Oh, to know enough physics to be able to understand it all.
Oh, to not know so much physics that I know this endeavor to explain is impossible.

Humor

If one makes enough predictions and couches them as possibilities, one need never be wrong. - EmH

What's the matter? Indeed! I've been wrestling with that for years.

“It is difficult to play against Einstein’s theory” --on his first loss to Fischer - Mikhail Tal

It was Aron Nimzovich who said, of chess, “Why must I lose to this idiot?” Reportedly to Saemisch. Or maybe not, since Saemisch was a respected player. The story I had heard years ago had Alekhine tipping over a chessboard with the same comment.

Perl's of wisdom - This seems to be a write only blog.

Poincare thought his New Mechanics should not be introduced to undergraduates. I also feel the mnp Model is not ready for undergraduates either. Thinking alike does not make me a great mind.

deBroglie travel and wavelength may be more fundamental than any frequency of light (that is, the gravity of the situation may be more important than the charge or the spark)

This new spin on “angular momentum” for electron shells and electrons may be a turning point.

What's the sound of a physics/quantum theory entering the infinite bit bucket? Planck.

Appendix C - Superseded Ideas

2013-04-28: The l(l+1) formula for sub-shells was attractive as a spherical symmetry. Numbers 2, 6, 12, 20 are all close to regular polyhedra, but then the numbers become 30 42 56 72 …

2013/02/10: Electrons could have a lightweight charge structure, with more mass as m-filaments. Electrons themselves may have a charge structure that makes up much less of the mass even of the electron so that there are many m-filaments even in an electron" The author had been resisting this idea, since larger quarks seem to attract more glue, and the electron, positron, and small quarks are relatively lightweight.

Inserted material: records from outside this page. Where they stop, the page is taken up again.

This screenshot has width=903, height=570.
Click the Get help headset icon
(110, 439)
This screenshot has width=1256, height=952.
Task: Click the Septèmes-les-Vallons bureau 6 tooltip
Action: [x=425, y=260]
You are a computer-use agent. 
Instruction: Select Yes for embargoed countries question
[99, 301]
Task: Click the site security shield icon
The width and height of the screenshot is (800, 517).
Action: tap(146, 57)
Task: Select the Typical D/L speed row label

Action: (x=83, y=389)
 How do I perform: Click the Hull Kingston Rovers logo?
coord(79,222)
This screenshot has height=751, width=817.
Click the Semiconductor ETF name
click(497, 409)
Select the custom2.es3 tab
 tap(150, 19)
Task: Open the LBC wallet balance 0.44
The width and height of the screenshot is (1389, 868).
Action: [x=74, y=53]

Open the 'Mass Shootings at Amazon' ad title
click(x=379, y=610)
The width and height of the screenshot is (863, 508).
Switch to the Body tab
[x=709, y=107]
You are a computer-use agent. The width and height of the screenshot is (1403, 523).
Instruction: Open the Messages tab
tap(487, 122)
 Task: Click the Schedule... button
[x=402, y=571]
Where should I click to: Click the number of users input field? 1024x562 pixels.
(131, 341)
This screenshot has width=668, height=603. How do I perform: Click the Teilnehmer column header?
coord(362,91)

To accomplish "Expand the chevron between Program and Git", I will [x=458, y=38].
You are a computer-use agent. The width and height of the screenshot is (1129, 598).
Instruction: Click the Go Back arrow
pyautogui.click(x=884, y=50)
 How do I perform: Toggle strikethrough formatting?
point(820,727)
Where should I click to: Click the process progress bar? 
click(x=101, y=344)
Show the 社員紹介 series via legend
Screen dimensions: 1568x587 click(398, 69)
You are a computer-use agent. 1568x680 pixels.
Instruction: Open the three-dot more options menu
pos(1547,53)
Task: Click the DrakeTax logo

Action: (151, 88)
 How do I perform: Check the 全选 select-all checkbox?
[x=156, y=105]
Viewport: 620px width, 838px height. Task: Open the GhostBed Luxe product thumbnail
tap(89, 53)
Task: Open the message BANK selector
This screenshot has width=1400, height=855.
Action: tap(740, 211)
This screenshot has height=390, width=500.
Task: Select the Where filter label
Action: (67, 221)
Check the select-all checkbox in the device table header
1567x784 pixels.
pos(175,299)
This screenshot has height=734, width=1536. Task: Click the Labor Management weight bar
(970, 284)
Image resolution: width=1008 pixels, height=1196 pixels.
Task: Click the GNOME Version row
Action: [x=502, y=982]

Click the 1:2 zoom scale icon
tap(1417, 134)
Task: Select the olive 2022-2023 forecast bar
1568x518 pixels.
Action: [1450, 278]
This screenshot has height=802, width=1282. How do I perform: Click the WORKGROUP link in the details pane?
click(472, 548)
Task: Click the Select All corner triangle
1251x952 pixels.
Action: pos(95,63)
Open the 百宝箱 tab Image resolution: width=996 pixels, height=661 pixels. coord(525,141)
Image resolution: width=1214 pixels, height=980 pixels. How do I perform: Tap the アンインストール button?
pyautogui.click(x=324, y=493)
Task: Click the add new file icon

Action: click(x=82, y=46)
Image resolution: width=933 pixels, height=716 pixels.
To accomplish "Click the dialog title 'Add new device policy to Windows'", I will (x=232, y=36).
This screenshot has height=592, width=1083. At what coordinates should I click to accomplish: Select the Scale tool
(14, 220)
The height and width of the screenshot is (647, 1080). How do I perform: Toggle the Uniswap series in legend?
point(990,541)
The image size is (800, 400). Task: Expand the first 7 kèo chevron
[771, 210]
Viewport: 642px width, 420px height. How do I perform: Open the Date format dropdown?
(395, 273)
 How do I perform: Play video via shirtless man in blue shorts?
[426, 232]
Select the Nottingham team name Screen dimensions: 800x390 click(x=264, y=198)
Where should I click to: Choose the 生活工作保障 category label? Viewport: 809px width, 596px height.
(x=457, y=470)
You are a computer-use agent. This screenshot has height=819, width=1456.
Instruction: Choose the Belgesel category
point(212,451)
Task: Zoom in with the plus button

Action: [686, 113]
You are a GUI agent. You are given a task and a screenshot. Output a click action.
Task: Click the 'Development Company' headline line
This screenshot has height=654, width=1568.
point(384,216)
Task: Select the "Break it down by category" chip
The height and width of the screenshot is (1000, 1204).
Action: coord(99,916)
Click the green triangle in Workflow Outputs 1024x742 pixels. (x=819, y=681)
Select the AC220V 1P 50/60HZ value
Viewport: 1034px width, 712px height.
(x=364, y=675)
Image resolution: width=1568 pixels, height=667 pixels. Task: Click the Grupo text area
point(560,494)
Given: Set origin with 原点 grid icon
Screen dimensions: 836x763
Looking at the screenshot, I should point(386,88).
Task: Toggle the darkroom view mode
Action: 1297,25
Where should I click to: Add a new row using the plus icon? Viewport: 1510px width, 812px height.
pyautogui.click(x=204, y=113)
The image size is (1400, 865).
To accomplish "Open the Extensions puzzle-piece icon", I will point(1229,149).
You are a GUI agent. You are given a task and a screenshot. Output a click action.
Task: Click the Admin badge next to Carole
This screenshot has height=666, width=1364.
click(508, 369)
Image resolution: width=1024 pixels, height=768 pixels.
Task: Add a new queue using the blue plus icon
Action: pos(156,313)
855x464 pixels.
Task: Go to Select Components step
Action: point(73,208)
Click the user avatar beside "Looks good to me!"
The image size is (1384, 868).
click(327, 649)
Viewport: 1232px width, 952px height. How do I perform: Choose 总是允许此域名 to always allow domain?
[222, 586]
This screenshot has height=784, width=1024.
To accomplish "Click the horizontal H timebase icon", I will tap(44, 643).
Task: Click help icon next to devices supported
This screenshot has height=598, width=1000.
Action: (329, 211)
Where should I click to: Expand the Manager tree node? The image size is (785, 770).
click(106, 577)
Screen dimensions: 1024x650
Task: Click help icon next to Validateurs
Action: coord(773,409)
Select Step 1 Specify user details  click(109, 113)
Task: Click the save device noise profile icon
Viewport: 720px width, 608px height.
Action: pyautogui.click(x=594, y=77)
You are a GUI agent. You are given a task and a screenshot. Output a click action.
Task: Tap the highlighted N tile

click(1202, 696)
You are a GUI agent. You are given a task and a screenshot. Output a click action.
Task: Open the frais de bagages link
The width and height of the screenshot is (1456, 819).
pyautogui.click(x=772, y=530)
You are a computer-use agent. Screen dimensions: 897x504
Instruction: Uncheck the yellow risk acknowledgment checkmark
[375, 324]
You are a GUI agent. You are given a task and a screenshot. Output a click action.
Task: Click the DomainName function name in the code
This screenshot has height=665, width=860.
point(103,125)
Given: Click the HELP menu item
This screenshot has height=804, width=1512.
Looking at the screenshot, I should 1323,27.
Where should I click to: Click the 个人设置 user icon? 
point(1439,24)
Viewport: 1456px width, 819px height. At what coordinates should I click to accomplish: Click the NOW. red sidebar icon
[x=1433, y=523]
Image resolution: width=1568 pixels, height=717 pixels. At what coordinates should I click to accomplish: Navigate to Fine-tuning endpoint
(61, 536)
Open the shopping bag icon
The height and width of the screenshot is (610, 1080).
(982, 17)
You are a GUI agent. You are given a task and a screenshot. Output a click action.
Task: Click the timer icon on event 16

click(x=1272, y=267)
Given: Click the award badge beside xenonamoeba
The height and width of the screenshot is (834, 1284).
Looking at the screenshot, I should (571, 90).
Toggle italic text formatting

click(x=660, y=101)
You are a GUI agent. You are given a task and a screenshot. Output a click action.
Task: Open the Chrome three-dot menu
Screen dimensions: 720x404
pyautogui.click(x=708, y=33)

Also, the coils in free electrons and positrons are quite tight and would seem not to support m's as fellow travelers.

2013/02/13: Think about how long it takes to even out changes or influence in an electron shell consisting of coils traveling at the speed of light but overlapping significantly. To be continued.

2013/02/13: Attempts to determine, in the structural mnp Model that hopes to explain “everything”, why the units of h are kgm^2/s. Could this be momentum integrated over length. Or force integrated over time?

2013/02/09: Surely the 2pi denominator for h to ħ is NOT actually a 6 (for 6 strands). Since we are taking spherical projections in some cases and working with coils of basic entities traveling at c in most others, 2pi makes sense.

Appendix D - Author's Notes

More diagrams would aid understanding. The author is currently handicapped by a lack of didactic opportunities, which could help identify what needs better or different explanation.

2013-04-26: A turning point: Instead of approaching coils in the electron by logically building from the ring up, modeling could start with a loop and investigate twisting it and seeing how much coverage or what radius it would achieve. That led to questions about even numbers of twists vs. odd numbers (1 twist for 2 coils, 3 for 4 coils). Asking if that additional coil could be related to ħ proved useful as well.

The new Could Twists Themselves Lead to Spin and Angular Orbital Momentum - 2013-06-02 may lead to a quick update of this post.

Edited 2013-06-11: Very minor changes. Shell quantization arguments noted as deprecated.